With new standards draft, critics say Virginia’s Youngkin wants to rewrite history

Marquise Francis, National Reporter – November 18, 2022

Gov. Glenn Youngkin against a big blue sky with a few gray clouds.
Virginia Gov. Glenn Youngkin at a campaign rally in Smithfield, Va., on Oct. 27. (Alex Wong/Getty Images)

A number of cultural groups, historians and Virginia residents are sounding the alarm about historical inaccuracies and oversights in the latest draft of history standards for K-12 education in the state proposed last week by Republican Gov. Glenn Youngkin.

Chief among their frustrations is the draft’s omission of teaching about the ongoing legacy of slavery and the Civil War in Virginia today, as well as LGBTQ history. Critics believe this shows that the governor is using his political power to rewrite history and downplay unsavory episodes in American history.

“The Youngkin administration is proposing revised standards that are racist and factually incorrect,” James J. Fedderman, president of the Virginia Education Association, the state’s largest teachers’ union, told Yahoo News. “This attack on these standards continues to be a divisive approach to put parents against teachers and to put teachers against parents.”

Last week’s draft, which has since been slightly revised, removed mention of Martin Luther King Jr. Day from the K-5 standards and made no mention of Juneteenth. Both have since been restored to the draft.

A line of schoolchildren from behind, showing an array of backpacks.
Students line up to enter their classrooms for kindergarten orientation at Lyles-Crouch Traditional Academy in Alexandria, Va., on Aug. 19. (Craig Hudson for the Washington Post via Getty Images)

Charles Pyle, a spokesman for the Virginia Department of Education, said the omissions were unintentional.

“The August draft included the broad standards and much more granular curriculum frameworks for each grade level and course,” Pyle told Yahoo News in an email. “Much of the recent public comment has centered on content that is still in the draft curriculum frameworks.”

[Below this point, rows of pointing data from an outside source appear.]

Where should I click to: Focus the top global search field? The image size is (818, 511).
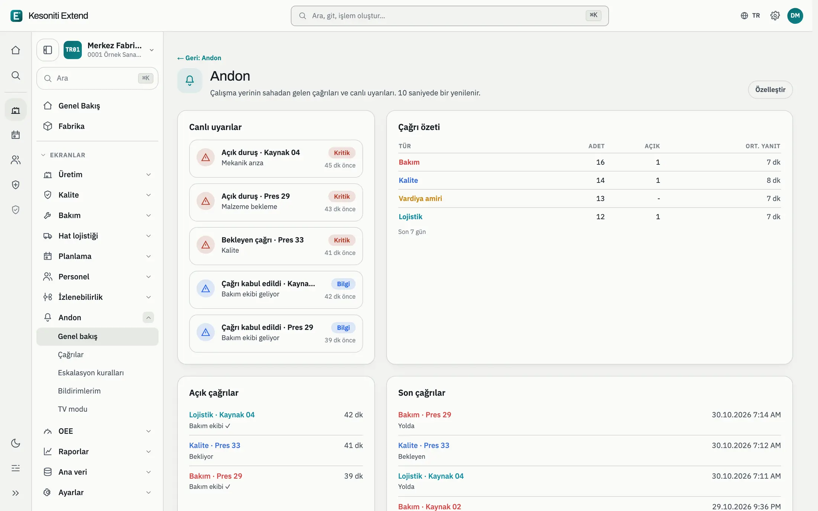coord(450,16)
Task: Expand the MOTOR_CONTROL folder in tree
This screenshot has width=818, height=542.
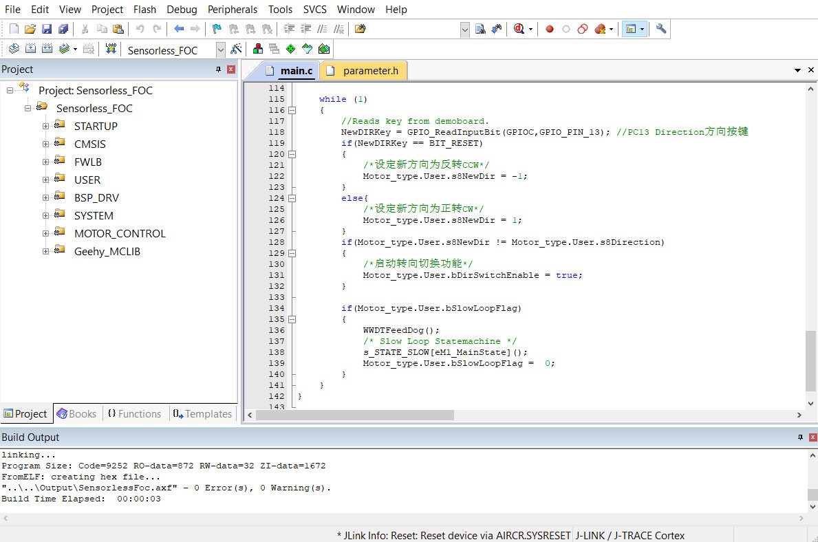Action: pyautogui.click(x=46, y=233)
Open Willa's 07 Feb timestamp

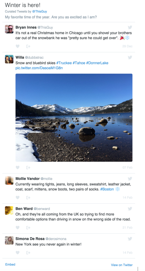coord(127,168)
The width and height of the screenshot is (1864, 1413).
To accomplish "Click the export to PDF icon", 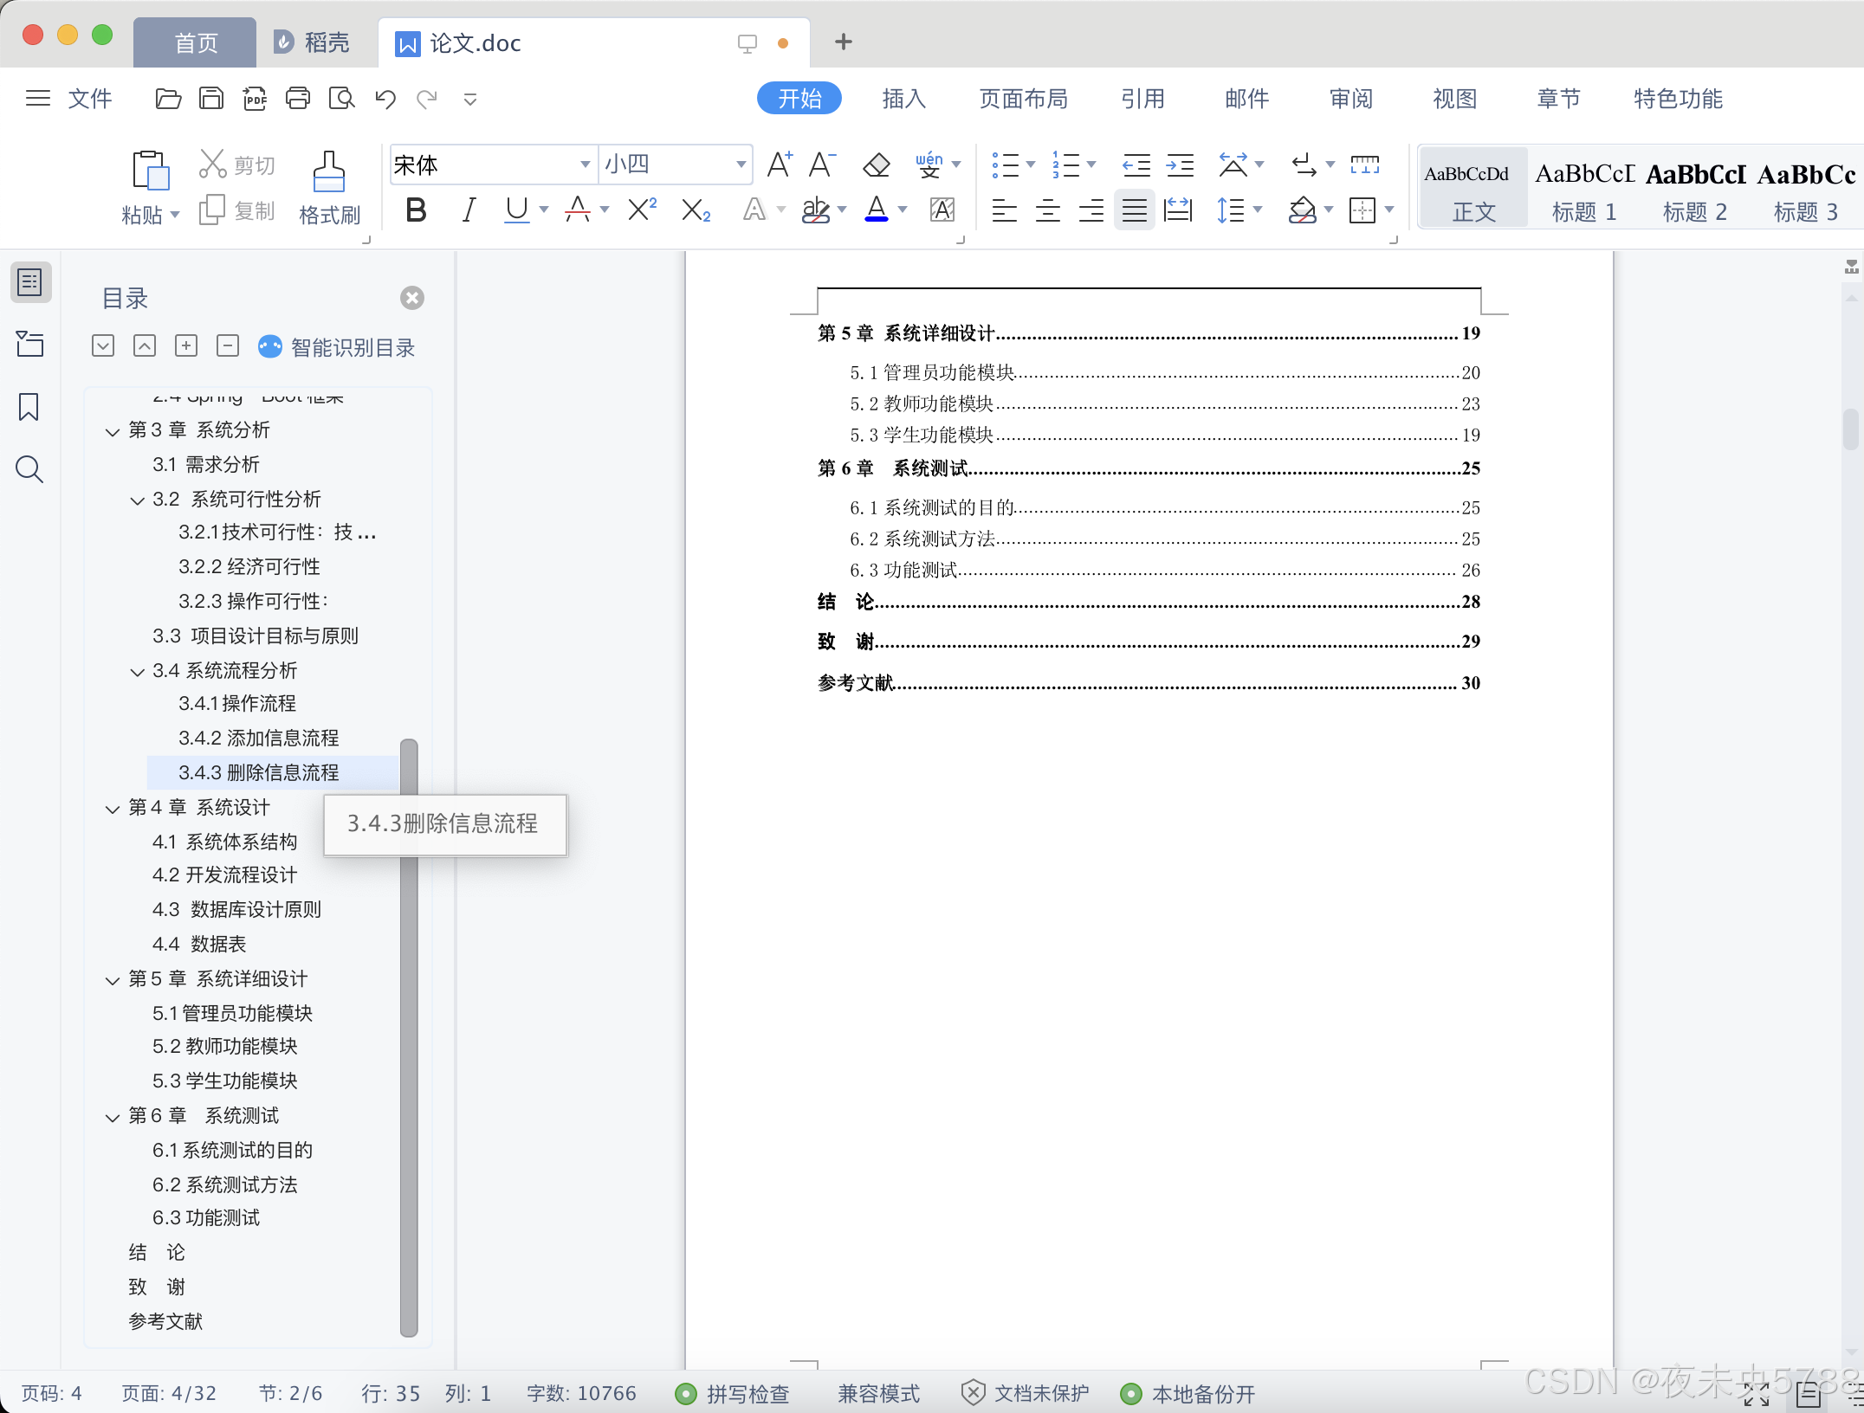I will tap(254, 99).
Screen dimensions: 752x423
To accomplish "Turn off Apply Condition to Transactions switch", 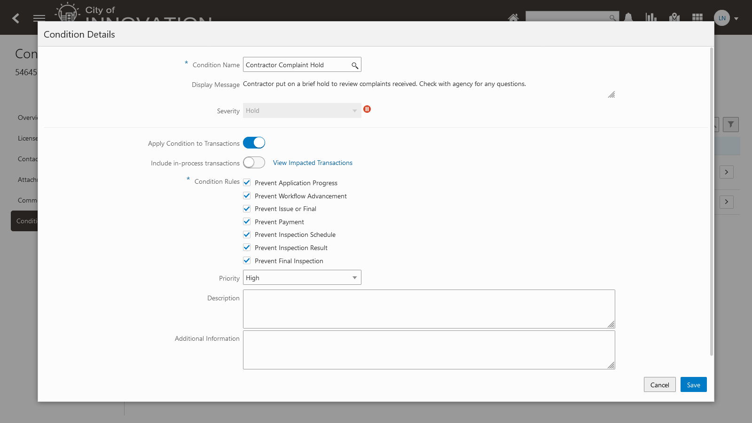I will click(x=254, y=143).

The latest draft put forth by the Virginia DOE contains a bevy of changes from a draft it released in July, written largely by the Democratic administration of then-Gov. Ralph Northam. The Northam administration’s draft standard attempted to include a full breadth of history that included eras in which racism and slavery were widely accepted and antisemitism and homophobia were rampant in American society. Youngkin’s proposed rewrite seeks to downplay the role of bigotry in U.S. history.

Words like “Nazis” and “Final Solution,” which are essential to understanding the Holocaust, are omitted in the latest version. Inaccuracies include a statement saying that Virginia’s capital was relocated from Jamestown to Williamsburg during the Revolutionary War, when it was in fact relocated to Richmond.

A view of from above shows Jamestown, surrounded on all sides by a river and a larger body of water.
An aerial view of Jamestown, Va., from a 17th century painting. (Universal History Archive/Universal Images Group via Getty Images)

The draft also states that the last U.S. president from Virginia was Zachary Taylor, who was elected in 1848, not Woodrow Wilson, elected in 1912. Wilson was born and raised in Virginia, though he served as governor of New Jersey before becoming U.S. president.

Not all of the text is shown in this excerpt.